ROANOKE TIMES

                         Roanoke Times
                 Copyright (c) 1995, Landmark Communications, Inc.

DATE: MONDAY, November 1, 1993                   TAG: 9311010003
SECTION: EXTRA                    PAGE: 5   EDITION: METRO 
SOURCE: 
DATELINE:                                 LENGTH: Medium


PEOPLE

Former President Bush lent his support and trusty backhand volley Sunday to the Chris Evert Pro-Celebrity Tennis Classic, in Boca Raton, Fla., an event that raised $800,000 to fight drug and child abuse in South Florida.

Bush and Evert teamed to defeat Billie Jean King and Regis Philbin, co-host of the ABC morning show "Live with Regis & Kathie Lee," 8-5 in a pro set.

King, who was impressed with Bush's aggressive net play, said, "On the first point of the match I thought I'd test him - not. You can tell he grew up playing on grass with that underspin volley."

There's growing talk that Led Zeppelin might reunite. The "Stairway to Heaven" band broke up in 1979 at the death of drummer John Bonham. The idea is to get the survivors - Robert Plant, Jimmy Page and John Paul Jones - onto MTV "Unplugged" early next year as a springboard to a national tour.

A pie toss, grits, hay crawls: The first BubbaFest on Saturday had it all, except a consensus on how one qualifies as the festival's namesake.

"We don't look at Bubba as a person but more of a Southern lifestyle," said Toby Goodlett, the festival's organizer. "If you like grits, eat Moon Pies, drink Pepsi, anything characteristic of the South, you're a Bubba."

Other visitors to the rain-dampened celebration, held in South Carolina, painted more personal descriptions.

"A Bubba is a fat man from the country, with long greasy hair, chews tobacco, missing half his teeth, drives a pickup without a tailgate, and wears a bush-hog hat," said Glenn Stewart, who doesn't consider himself one.

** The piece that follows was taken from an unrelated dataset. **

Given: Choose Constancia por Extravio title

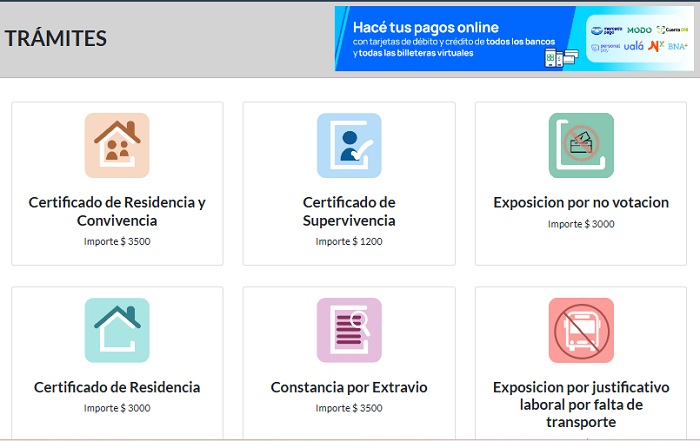Looking at the screenshot, I should coord(349,387).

But Mike Carter does: "Well, I'm definitely not a yuppie. A Bubba is someone who's late to work but will stop to help a lady change a flat tire out on the highway."

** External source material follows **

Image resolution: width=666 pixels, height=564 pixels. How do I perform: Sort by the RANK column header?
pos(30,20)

The Rev. Jesse Jackson, who rarely performs weddings, made an exception Saturday for the son of a longtime friend, actor Tony Franciosa.

Jackson married Christopher Franciosa, 25, to Michele Colvin, 23, in a ceremony for about 50 family and friends at Ebenezer Baptist Church in Occoquan, Va. The actor said he met Jackson in 1968 when they were involved in the civil rights movement.